━━━━━ Text passage ━━━━━

If so, it seems they forgot to tell the cast. Everyone is so bland and playing things so straight that the laughs are strangled to death, Navy SEAL-like, long before they have any chance to materialize. Almost-funny moments – like Diesel proclaiming “These kids are in for a rude awakening” before waking them up with a whistle, rudely – sit awkwardly next to maudlin moments, like when our hero bonds, through rooftop conversation, with the daughter over shared paternal loss. Like a tough-guy military man suddenly in charge of raising other people’s children, The Pacifier has no idea what it’s doing.
This doesn’t just apply to Diesel’s uncomfortable attempts at sentiment. In one of the film’s stranger plot points, the machismo-fueled idiot of a wrestling coach discovers a swastika patch in the son’s locker. Convinced that the effeminate, theater-loving child whose young manhood he routinely insults is, in fact, a genocidal fascist, rather than starring in The Sound of Music (which, admittedly, also doesn’t make any sense but is at least more in fitting with the character), Diesel is hauled into the principal’s office.
Appealing to everyone’s good graces and empathy, The Pacifier plaintively notes, “Look, he’s a troubled kid, but … he’s not a Nazi.” Diesel’s delivery suggests exasperation, as though this is a normal thing and one he often has had to emphasize over the years to school administrators. As Nazi jokes go, it’s pretty lackluster.
Unfortunately, The Pacifier finds it funny. The Pacifier finds many things funny – poop in diapers, poop on faces, Neo-Nazi-based misunderstandings, the notion that Vin Diesel has boobs. But the film’s most curious fixation is on the family’s crotch-and-ear-biting pet duck, Gary.
Why the family has this psychopathic pet duck is never really grappled with in any serious way, though Gary apparently found his way into the script when Jackie Chan was signed on to play Diesel’s role. (Chan, who viewers may remember i Asian, wanted to cook Gary and eat him, sufficiently horrifying the kids to the point that Gary became part of the family. This is what is known as “stupid”, and also “racist”.)

━━━━━ Record excerpts ━━━━━

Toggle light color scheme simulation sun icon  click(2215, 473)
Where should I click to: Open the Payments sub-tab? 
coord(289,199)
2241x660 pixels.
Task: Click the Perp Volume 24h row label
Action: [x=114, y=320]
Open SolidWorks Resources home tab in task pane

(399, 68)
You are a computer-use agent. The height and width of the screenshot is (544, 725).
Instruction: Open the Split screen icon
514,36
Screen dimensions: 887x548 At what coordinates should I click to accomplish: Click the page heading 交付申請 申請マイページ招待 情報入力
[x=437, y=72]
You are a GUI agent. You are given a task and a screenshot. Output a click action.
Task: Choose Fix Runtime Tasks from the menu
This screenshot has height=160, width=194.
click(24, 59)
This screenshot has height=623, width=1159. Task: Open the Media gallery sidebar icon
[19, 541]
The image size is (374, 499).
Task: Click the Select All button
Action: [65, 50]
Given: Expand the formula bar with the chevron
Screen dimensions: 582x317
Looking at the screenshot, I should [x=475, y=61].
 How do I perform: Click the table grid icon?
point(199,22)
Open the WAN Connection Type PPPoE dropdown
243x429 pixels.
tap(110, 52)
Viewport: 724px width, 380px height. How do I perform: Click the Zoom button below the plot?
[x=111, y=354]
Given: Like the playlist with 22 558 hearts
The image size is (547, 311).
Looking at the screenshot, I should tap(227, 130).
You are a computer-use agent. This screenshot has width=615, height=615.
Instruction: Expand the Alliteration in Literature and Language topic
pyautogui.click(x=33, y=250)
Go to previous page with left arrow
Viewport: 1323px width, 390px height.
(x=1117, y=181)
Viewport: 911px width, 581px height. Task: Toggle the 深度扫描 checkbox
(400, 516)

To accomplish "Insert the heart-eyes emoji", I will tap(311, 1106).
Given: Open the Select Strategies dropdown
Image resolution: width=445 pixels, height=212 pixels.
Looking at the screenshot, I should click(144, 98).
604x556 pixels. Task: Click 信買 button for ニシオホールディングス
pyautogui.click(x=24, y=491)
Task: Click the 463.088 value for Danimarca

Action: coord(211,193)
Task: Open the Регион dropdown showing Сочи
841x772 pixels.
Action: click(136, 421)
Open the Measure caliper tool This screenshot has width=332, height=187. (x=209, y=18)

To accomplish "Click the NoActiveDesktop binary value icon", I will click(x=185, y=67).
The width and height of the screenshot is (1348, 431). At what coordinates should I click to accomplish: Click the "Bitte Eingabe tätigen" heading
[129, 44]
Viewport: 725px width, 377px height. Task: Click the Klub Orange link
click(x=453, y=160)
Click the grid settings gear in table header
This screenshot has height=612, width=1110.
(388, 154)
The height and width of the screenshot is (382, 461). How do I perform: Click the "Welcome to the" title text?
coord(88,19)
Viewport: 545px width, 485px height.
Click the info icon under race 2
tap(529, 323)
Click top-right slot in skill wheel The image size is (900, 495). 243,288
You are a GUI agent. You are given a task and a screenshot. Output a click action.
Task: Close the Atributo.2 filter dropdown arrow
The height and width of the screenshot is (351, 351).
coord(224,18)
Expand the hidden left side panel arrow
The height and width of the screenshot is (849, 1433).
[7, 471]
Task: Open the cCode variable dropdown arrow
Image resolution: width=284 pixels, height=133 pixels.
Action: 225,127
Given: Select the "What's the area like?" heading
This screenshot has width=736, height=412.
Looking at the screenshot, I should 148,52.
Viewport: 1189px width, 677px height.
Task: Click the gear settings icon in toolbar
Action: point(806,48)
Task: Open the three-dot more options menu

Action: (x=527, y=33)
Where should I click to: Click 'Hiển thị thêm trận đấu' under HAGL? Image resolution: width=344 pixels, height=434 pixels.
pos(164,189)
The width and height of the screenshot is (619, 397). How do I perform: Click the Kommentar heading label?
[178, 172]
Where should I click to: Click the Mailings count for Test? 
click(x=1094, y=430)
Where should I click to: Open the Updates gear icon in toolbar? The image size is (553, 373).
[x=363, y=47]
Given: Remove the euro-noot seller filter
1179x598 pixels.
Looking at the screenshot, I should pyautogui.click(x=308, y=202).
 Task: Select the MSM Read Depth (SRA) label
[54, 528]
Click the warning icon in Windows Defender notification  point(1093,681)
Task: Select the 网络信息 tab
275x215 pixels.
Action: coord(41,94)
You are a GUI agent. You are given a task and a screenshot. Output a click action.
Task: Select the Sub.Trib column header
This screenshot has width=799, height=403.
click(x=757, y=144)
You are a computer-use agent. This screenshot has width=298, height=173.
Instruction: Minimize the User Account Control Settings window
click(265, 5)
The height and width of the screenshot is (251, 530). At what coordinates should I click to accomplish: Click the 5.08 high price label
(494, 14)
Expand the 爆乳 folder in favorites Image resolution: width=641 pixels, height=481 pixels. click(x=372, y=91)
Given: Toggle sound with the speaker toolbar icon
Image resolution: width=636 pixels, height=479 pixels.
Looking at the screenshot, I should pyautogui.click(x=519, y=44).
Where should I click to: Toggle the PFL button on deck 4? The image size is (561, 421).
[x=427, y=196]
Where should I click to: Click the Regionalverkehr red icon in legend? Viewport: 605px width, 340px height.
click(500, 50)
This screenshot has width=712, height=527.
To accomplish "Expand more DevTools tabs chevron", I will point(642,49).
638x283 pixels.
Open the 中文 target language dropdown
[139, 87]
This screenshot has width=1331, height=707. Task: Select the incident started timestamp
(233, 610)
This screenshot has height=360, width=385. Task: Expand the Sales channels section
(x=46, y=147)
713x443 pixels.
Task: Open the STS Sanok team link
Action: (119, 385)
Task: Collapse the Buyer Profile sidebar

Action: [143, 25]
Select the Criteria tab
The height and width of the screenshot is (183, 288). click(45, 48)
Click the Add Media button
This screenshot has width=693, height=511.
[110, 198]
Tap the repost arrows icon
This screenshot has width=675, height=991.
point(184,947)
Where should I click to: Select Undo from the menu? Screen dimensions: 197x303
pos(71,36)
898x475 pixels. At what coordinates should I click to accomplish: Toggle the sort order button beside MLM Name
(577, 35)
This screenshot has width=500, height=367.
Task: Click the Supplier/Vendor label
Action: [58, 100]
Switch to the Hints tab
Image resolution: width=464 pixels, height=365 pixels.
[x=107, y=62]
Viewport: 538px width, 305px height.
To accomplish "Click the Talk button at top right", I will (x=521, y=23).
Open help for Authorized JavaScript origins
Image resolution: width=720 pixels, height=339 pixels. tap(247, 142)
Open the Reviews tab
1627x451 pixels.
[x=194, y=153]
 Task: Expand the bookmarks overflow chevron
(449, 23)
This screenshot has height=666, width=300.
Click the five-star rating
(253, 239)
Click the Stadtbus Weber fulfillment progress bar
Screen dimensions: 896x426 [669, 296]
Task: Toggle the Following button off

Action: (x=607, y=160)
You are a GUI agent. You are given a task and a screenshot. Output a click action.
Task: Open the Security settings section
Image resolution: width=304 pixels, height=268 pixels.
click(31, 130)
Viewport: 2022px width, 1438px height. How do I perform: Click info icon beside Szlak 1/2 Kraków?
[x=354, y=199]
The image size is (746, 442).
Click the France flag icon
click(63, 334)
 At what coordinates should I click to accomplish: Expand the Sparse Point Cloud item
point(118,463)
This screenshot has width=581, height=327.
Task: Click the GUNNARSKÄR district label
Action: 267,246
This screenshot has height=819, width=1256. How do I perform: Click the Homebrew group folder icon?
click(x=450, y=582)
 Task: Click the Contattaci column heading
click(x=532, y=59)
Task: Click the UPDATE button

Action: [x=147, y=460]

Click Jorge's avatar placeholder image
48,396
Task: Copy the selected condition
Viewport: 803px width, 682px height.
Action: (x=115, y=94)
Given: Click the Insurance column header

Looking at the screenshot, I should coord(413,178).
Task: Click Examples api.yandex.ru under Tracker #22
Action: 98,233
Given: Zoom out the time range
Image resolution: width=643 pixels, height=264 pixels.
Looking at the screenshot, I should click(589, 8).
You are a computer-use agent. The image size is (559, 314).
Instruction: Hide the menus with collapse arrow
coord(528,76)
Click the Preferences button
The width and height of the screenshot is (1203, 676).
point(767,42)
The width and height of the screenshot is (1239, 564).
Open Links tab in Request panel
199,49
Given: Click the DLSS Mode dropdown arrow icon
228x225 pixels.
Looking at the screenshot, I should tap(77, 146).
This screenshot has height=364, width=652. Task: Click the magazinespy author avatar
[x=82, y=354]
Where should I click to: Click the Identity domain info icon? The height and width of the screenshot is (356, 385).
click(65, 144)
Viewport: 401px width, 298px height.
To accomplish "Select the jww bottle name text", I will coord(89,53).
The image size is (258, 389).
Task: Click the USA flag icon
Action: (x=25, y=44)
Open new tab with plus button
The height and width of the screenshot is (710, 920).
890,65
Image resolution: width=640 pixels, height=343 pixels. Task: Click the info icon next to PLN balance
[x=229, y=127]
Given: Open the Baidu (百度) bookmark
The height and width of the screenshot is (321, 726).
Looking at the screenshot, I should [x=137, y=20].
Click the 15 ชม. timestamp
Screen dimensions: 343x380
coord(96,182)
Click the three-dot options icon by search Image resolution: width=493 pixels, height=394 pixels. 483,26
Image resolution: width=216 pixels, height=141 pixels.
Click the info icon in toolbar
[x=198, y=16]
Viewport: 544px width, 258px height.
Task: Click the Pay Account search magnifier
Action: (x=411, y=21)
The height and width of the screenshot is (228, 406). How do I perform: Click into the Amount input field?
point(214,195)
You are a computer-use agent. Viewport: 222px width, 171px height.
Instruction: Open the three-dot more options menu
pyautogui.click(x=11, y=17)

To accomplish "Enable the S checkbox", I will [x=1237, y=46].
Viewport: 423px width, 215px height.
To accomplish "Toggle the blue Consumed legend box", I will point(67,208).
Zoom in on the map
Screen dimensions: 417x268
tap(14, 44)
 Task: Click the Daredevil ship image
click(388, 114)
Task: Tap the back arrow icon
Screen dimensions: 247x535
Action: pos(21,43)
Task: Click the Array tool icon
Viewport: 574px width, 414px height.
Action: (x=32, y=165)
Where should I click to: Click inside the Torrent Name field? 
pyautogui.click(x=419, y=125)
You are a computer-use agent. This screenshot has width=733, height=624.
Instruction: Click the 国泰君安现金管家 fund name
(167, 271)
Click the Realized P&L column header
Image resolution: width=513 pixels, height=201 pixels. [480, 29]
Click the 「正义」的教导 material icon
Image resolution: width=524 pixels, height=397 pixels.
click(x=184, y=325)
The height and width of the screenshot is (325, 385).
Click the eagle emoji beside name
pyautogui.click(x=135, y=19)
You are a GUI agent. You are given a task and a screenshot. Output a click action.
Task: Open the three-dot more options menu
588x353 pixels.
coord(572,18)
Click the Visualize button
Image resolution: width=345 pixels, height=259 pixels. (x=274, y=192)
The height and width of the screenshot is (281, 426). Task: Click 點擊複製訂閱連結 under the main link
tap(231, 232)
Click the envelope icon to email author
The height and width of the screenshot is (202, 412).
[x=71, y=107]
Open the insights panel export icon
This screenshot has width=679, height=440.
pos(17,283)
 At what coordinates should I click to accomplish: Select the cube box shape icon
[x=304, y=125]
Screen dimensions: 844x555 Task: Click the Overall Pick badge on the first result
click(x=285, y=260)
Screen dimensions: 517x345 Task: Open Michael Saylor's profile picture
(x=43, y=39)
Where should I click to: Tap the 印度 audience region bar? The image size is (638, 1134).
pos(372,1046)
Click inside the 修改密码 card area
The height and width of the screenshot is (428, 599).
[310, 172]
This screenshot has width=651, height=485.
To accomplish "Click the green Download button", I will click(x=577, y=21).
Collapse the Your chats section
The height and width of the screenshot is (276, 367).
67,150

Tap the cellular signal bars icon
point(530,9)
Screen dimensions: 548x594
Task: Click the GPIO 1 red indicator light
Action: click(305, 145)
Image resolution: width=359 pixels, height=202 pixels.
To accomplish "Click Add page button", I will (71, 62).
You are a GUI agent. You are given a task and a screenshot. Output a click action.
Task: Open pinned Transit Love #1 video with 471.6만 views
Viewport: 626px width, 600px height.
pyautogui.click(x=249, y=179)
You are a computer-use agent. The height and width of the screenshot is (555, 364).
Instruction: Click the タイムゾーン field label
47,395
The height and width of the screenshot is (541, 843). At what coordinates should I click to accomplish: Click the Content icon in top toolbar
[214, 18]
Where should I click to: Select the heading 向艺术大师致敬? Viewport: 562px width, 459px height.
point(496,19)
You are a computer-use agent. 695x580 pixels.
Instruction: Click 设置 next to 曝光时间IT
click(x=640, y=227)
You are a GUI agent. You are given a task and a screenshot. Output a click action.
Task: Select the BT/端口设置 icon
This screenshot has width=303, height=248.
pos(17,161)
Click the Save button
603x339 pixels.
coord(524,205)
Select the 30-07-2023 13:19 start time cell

━━━━━

> Tasks to carry out
1. List the things that the review of The Pacifier says the film finds funny.
2. In the review of The Pacifier, what does the wrestling coach discover in the son's locker?
3. Pick up the review of The Pacifier where it stops and write the next part.
These rows have no connection to the review of The Pacifier.

> Numbered responses
1.
- Poop in diapers
- Poop on faces
- Neo-Nazi-based misunderstandings
- The notion that Vin Diesel has boobs

2. A swastika patch.

3.
Gary is never funny, but he did offer Diesel the opportunity to drop this bizarre stream-of-consciousness reflection on a hapless interviewer:
How tough was working with the duck?
The duck was everything you could imagine. The duck was supposedly a very gentle duck. I mean, when they described how the bite would feel, they basically did this to my finger [rubs finger]. It’ll never be more than that. Are you sure that’s not going to draw blood and I’m going to get infected by some kind of lake disease? No, because there’s no lake.
I’m sure Diesel is a very nice man, but as this reveals, he’s also clearly insane. The duck was “everything you could imagine”? What does this mean? Why would I imagine anything about Gary the Duck, much less everything? Why is Diesel recreating this conversation about “lake disease” in real-time for some trade writer who just wanted a funny duck story?
Honestly, The Pacifier would’ve benefited from more of this sort of madness, which is more interesting than anything on screen. Instead, we have a film that alternates between tepid and bizarrely violent, wacky and sappy, overloaded and underplayed.
Diesel has shown the ability to be pretty charming, and The State writers have had many funny moments, but The Pacifier provides no evidence for either claim.
Unless you think poop is funny, in which case, you’ve found your new favorite movie.